Italian retail investors snapped up the country's troubled government bonds on Monday, traders and bank clerks said, but the success of the BTP Day campaign will do little to ease the mounting pressure on the country's borrowing costs.
Italian banks agreed as part of the campaign to waive fees charged to clients on purchases of government bonds, or BTPs, following an appeal this month to support Italy's battered debt, launched this month by Italian businessman Giuliano Melani.
No official figures were released on the amounts bought, but Hi-Mtf, the smallest of three fixed-income retail trading platforms, said it had taken 11,268 orders as of 3:10 p.m. British time for a combined 278 million euros. That compared with its daily average this year of 1,200 orders for 46 million euros.
We are getting lots of small orders -- 2,000, 10,000, 20,000 euros. The response from citizens has been strong, it feels a bit like a referendum, Hi-Mtf head Gianbattista Roversi told Reuters.
A trader at a primary bank said he himself had also bought some BTPs.
If we can't buy BTPs then we can't buy anything. And if the day ever came in which Italy doesn't pay them back, then the money lost would be the least of our problems, he said, asking not to be named.
Bank clerks at some branches visited or contacted by Reuters said clients had walked in on Monday asking to buy BTP bonds, especially shorter maturities.
At one branch near Milan's central Duomo square a clerk said the bank had fallen behind in processing requests from clients because the system was overloaded.
One prominent Italian missed the rush, however.
I didn't buy anything, I have been here all day, former Prime Minister Silvio Berlusconi told reporters on the sidelines of a court hearing in Milan where he is a defendant in a bribery trial.
But the success of BTP Day, which will be repeated on December 12 for shorter maturities, will not make much of a difference for Italy's strained public finances.
Saddled with a debt pile equal to 120 percent of its GDP and soaring borrowing costs, Italy has been battling to avoid financial disaster, which analysts say would endanger the whole of the euro zone.
The BTP Day initiative is betting on chauvinism. It's definitely good marketing, said a bond a trader at an Italian brokerage firm.
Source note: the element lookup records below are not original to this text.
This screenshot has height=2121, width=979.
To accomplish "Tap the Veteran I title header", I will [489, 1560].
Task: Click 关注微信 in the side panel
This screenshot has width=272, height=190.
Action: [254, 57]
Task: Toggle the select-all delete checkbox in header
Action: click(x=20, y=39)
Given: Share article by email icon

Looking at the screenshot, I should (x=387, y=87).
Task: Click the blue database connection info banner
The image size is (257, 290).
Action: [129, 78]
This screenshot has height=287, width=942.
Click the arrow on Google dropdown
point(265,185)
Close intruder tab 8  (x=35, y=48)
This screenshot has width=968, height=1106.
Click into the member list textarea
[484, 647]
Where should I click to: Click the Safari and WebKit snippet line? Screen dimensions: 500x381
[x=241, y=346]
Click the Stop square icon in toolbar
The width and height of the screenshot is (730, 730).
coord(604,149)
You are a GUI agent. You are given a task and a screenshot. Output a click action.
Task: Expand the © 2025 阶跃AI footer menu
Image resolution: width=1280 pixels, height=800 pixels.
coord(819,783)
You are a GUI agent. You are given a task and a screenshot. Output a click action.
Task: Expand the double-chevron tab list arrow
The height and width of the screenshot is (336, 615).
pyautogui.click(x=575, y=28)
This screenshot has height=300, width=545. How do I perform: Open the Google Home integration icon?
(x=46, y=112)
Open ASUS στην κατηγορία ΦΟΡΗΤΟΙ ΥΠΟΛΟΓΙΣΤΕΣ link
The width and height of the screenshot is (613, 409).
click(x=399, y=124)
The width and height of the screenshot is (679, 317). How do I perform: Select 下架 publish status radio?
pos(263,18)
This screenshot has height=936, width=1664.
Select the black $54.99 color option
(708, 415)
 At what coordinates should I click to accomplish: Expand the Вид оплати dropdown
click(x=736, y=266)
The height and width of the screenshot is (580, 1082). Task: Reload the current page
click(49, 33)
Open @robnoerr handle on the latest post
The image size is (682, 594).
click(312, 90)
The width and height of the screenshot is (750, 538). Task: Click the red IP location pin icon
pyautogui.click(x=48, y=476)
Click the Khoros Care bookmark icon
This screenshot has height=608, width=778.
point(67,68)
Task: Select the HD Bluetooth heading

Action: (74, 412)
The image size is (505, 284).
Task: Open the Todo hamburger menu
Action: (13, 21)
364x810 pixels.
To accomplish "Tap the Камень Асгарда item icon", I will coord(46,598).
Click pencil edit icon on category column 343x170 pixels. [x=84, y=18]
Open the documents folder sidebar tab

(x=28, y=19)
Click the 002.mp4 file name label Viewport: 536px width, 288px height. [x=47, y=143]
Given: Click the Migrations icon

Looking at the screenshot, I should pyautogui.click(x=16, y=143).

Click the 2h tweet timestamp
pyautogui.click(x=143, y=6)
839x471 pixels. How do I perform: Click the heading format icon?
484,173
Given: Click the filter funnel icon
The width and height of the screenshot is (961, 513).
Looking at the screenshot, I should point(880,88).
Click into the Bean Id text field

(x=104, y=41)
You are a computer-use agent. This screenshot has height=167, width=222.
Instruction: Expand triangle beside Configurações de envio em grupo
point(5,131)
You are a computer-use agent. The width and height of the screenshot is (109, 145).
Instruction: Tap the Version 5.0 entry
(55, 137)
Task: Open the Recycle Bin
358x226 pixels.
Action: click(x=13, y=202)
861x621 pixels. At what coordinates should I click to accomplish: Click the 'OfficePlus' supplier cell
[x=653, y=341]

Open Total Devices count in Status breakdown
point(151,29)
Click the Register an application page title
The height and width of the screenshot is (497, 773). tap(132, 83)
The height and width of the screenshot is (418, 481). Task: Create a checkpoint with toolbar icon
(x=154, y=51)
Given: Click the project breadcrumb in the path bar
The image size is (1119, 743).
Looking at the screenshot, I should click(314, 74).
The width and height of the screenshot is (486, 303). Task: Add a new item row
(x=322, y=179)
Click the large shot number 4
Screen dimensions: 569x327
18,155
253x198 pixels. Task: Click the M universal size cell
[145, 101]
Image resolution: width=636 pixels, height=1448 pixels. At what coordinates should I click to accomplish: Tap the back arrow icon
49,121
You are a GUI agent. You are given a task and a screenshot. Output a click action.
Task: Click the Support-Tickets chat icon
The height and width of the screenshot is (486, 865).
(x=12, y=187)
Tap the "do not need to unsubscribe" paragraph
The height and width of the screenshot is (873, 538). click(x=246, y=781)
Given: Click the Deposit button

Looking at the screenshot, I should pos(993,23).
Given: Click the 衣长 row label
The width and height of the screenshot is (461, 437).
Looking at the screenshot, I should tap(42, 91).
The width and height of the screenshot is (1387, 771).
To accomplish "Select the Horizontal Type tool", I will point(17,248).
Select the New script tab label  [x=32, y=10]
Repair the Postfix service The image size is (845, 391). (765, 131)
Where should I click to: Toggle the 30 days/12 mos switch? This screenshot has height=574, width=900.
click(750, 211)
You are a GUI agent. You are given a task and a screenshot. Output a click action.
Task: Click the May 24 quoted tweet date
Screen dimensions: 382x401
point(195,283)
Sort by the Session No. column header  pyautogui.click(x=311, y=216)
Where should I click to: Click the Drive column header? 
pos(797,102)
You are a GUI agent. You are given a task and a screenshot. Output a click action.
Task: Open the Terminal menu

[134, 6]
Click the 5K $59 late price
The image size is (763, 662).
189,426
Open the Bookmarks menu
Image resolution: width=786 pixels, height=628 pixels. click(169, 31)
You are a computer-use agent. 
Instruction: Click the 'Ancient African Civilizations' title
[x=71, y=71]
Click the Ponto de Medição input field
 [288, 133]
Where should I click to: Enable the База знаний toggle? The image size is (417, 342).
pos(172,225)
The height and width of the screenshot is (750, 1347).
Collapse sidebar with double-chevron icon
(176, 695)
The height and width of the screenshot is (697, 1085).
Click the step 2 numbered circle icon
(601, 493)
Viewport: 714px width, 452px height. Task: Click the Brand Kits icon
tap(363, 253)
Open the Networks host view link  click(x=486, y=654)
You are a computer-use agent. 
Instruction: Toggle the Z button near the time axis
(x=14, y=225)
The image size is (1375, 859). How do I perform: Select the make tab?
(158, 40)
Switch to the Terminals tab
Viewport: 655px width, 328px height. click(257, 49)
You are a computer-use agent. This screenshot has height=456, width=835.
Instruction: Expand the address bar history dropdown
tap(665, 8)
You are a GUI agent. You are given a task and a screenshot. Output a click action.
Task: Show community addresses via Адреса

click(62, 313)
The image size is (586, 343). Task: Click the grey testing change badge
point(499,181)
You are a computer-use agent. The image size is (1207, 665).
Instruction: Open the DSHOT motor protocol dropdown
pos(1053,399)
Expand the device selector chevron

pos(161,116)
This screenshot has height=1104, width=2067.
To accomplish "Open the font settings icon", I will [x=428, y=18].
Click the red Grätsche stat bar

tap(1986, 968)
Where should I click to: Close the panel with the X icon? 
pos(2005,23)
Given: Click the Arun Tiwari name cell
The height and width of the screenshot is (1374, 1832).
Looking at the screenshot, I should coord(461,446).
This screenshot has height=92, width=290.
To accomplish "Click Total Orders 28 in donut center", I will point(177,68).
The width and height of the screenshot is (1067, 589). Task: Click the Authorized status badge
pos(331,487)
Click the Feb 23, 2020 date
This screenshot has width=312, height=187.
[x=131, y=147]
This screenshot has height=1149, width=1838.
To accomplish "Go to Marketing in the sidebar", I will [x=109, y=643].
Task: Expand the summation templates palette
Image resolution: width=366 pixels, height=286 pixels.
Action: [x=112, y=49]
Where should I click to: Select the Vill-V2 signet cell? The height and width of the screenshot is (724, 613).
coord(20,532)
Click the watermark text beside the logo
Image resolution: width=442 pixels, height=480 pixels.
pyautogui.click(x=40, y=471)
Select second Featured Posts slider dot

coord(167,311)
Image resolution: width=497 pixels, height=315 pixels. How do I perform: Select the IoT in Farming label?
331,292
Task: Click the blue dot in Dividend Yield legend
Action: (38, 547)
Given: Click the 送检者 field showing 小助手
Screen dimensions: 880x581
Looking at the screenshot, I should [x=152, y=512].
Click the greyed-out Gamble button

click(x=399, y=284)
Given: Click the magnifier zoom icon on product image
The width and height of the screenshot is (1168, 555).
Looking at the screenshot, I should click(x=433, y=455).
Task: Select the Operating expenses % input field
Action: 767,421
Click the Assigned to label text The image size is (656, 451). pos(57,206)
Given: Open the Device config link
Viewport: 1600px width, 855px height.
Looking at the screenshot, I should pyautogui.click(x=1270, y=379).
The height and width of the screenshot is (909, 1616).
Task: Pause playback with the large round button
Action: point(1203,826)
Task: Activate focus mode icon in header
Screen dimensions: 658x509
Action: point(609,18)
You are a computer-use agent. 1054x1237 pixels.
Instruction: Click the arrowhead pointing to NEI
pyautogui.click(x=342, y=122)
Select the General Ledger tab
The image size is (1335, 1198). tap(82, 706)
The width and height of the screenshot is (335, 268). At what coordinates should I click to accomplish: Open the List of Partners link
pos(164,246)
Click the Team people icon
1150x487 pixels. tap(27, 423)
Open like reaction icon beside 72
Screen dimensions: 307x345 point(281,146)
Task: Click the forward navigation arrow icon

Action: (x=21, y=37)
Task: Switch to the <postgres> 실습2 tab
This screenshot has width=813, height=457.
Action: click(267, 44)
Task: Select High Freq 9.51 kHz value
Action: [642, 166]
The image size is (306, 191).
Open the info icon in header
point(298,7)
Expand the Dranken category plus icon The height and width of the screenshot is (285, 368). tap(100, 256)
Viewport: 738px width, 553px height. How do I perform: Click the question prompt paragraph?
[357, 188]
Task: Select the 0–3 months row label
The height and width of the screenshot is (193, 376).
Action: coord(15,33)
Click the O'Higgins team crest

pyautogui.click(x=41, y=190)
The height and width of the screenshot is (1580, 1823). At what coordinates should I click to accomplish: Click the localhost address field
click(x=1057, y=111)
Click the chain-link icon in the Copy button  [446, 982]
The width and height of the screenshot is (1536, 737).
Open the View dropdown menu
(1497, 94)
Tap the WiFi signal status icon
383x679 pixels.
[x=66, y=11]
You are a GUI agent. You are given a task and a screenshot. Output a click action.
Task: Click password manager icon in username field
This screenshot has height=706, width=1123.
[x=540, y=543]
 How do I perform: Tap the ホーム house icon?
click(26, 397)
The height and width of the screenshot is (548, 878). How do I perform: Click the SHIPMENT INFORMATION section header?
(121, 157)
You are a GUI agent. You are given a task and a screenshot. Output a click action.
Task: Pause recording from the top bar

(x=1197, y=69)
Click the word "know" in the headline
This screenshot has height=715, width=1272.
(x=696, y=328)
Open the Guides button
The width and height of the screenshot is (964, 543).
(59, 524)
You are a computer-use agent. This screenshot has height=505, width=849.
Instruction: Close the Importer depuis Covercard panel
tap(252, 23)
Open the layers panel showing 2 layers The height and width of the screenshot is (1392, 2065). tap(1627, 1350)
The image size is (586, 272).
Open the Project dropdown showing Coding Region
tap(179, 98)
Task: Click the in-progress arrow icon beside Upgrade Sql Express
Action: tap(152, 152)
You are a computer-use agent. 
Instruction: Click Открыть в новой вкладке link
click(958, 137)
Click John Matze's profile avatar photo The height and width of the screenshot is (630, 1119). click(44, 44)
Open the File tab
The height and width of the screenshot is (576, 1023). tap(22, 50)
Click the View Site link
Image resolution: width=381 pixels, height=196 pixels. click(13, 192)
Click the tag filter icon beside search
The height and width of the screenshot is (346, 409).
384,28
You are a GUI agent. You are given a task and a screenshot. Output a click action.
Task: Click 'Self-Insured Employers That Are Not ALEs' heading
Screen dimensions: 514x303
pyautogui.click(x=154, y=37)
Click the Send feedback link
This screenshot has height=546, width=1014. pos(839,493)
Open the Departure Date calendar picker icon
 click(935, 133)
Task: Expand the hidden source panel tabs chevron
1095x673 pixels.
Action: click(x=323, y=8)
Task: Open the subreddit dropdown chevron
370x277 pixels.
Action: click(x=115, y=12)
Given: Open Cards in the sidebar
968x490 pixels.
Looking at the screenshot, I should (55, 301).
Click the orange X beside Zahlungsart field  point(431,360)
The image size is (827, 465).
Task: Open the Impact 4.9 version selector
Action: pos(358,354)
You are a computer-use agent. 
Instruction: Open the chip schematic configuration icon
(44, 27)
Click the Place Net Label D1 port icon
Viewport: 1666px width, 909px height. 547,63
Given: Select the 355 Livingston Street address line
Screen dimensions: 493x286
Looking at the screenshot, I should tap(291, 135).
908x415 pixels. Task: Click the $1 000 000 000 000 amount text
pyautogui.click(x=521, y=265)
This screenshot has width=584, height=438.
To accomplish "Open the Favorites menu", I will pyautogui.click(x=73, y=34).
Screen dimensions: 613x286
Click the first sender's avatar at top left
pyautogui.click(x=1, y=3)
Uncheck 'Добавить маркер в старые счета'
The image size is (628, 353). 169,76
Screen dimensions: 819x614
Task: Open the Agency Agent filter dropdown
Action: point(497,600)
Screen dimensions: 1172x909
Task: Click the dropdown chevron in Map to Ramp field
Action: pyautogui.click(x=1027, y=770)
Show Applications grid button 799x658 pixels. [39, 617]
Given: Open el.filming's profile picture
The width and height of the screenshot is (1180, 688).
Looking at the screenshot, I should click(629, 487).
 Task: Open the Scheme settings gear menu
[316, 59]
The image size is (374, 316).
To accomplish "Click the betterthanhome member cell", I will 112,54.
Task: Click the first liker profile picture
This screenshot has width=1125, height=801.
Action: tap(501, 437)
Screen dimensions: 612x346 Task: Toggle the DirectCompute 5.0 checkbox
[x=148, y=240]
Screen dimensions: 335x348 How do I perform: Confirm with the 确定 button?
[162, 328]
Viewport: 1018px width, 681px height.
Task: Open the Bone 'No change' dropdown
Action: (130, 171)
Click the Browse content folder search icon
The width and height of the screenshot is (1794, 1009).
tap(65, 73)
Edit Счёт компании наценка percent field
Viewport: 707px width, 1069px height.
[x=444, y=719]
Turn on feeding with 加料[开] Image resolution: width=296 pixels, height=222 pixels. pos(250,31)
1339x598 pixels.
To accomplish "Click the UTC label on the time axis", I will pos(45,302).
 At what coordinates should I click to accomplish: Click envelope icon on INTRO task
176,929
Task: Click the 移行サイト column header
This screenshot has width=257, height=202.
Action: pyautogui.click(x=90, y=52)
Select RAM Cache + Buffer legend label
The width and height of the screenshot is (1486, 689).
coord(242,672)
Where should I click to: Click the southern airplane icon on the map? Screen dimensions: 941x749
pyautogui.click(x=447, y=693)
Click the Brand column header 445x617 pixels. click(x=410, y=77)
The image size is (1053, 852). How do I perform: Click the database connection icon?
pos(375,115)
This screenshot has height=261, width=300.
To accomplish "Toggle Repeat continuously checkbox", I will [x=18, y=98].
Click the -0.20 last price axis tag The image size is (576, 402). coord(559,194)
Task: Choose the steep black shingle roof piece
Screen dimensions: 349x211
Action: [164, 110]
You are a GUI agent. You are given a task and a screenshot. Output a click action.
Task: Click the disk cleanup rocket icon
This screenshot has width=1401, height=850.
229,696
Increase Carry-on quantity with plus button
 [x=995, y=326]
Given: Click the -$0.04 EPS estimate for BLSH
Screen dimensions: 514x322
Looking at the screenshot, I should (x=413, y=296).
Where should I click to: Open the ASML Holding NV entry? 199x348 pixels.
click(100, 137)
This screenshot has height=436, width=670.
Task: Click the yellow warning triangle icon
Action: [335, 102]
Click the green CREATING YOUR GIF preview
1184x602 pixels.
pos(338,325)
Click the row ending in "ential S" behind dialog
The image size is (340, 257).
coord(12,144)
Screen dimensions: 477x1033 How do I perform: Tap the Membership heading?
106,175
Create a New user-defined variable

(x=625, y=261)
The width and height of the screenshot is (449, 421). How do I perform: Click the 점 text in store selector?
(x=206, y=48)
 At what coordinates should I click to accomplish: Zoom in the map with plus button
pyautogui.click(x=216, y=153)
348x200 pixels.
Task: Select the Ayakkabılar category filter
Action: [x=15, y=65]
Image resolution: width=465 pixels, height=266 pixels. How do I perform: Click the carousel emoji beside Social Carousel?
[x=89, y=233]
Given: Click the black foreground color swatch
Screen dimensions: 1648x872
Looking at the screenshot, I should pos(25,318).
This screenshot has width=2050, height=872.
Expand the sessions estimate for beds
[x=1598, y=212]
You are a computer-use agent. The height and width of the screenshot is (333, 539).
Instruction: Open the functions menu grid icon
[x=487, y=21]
It won't really make an impact, but I think it signals a change of mood in Italy after the selfish years of Berlusconi, who had made people dream about getting richer... It feels good.
Domestic buying has helped Italy draw sufficient demand at auctions since the euro zone's third-largest economy came to the fore of the debt crisis in early July, but yields have spiralled to levels seen as unsustainable in the long term.
The Bank of Italy estimates that foreign investors in June held around 46 percent of Italy's nearly 1.6 trillion euro bonds and bills. Italian households hold around 14 percent.
Wealthy Italian retail investors are a key resource for the Treasury which is planning to directly tap them from next year, using online trading systems for its debt sales.
In a sign of intense market stress, short-term Italian yields last week climbed above those of longer-dated issues. Both are higher than the 7 percent level widely seen as unsustainable for the country's public finances.
The Treasury plans to sell up to 8 billion euros of bonds on Tuesday.